Tue Dec 21 04:36:15 CET 2010

 On 2010-12-20 19:15:13, Reimar Döffinger  wrote:
>
> Really? That amount of buffered frames would mean this hardware is 
> completely
> useless for video telephone or any other interactive application.

 It seems ridiculous but I have not been able to convince it to give me 
 a decoded
 frame without shoving more data into it - no matter how long I wait.

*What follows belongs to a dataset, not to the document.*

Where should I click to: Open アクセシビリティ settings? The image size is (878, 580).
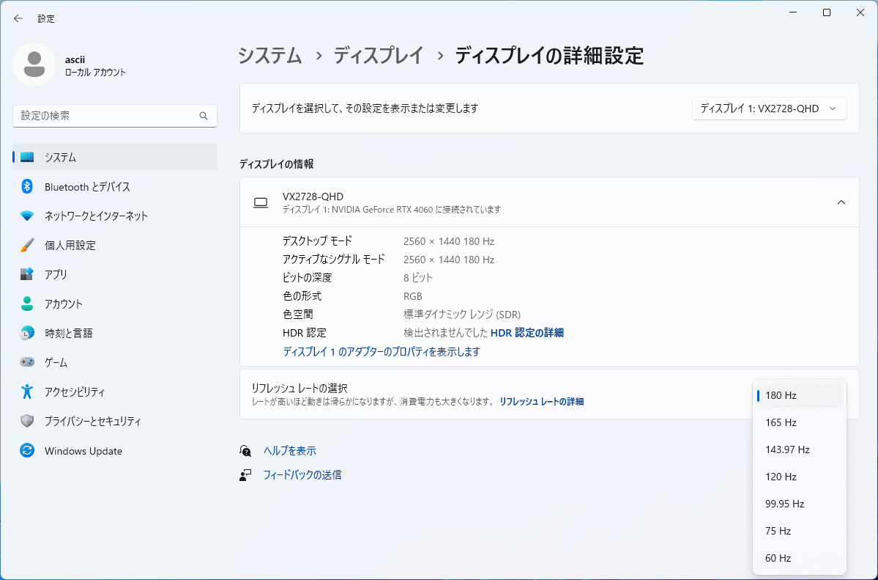pyautogui.click(x=74, y=392)
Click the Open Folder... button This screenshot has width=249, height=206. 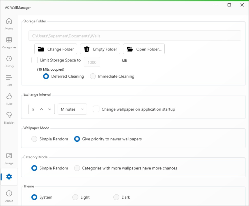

> This is more than 4 seconds, you are going to run into _serious_ 
> issues,
> with that, e.g. if combined with uncompressed multichannel PCM audio
> 4 seconds is probably more than MPlayer will be able to buffer, 
> causing
> playback to fail.

 Highly likely :-/

> I'm also not sure how
> QUERY_UNSEEN_FRAMES should be used. I don't
> know how many complete frames are in the decoder waiting to be
> decoded

 Why don't you know that? At least for the non-interlaced, 
 non-error-concealment
 case it should be just a matter of "number of packets in - number of 
 frames out".

> and mplayer seems to be
> comparing the result with buffered_pts which comes from the pts
> passed to each decode call,
> so I'm pretty confused.

> Figure out how timestamp reordering is supposed to be done, then the 
> right
> solution should become more obvious.
> Unless of course they went the cheap way and don't have any way to 
> figure out
> with input time stamp belongs to which output frame, in which case 
> that solution
> would become completely useless for any variable frame-rate 
> content...

 So, It wasn't clear to me that I could assume every call to decode gave 
 me a
 complete encoded frame (as opposed to just a bunch of bytes) but it 
 seems clear
 that is true. Unfortunately, the current crystalhd code will not return 
 timestamps
 on decoded frames. It's supposed to support passing in a pts to the 
 input function
 and having it come back on the output but this seems to only work with 
 70012 hardware.
 So yes, I am screwed in that regard.

> A too large value will work most of the time, but is likely to cause
> issues with timestamp wraps.

 Ok - well, I can now shrink this down to the real value but it may 
 still be large
 enough to cause problems.

> demuxers aren't concerned with what comes after. Take a look
> at mpi_no_picture in vd_ffmpeg.c, it's likely you have to do
> something like that (though actually that should only
> really apply to the interlaced case you mention below).
> Hm, I just saw you actually use that, but I have some doubts
> if it is correct to use it for the ReadyListCount case.
> And the behaviour of the native demuxers and lavf should behave
> the same if you use -nocorrect-pts.

 I actually thought I removed it from the ReadyListCount case - I will 
 get
 rid of that.

> The point would be to have code sharing with e.g. VLC, at least in
> the long run.
> There is not enough manpower available in the MPlayer project
> to maintain this, I guarantee you that the moment you don't actively
> look after it it will bit-rot and become unusable in no time,
> while in the process probably wasting a good bit of mine and other's
> time.

 Understood. Once I've got the other problems sorted out in the mplayer
 context, I will look at pushing it down - but we'll definitely need to
 change how vd_ffmpeg does QUERY_UNSEEN_FRAMES as part of that.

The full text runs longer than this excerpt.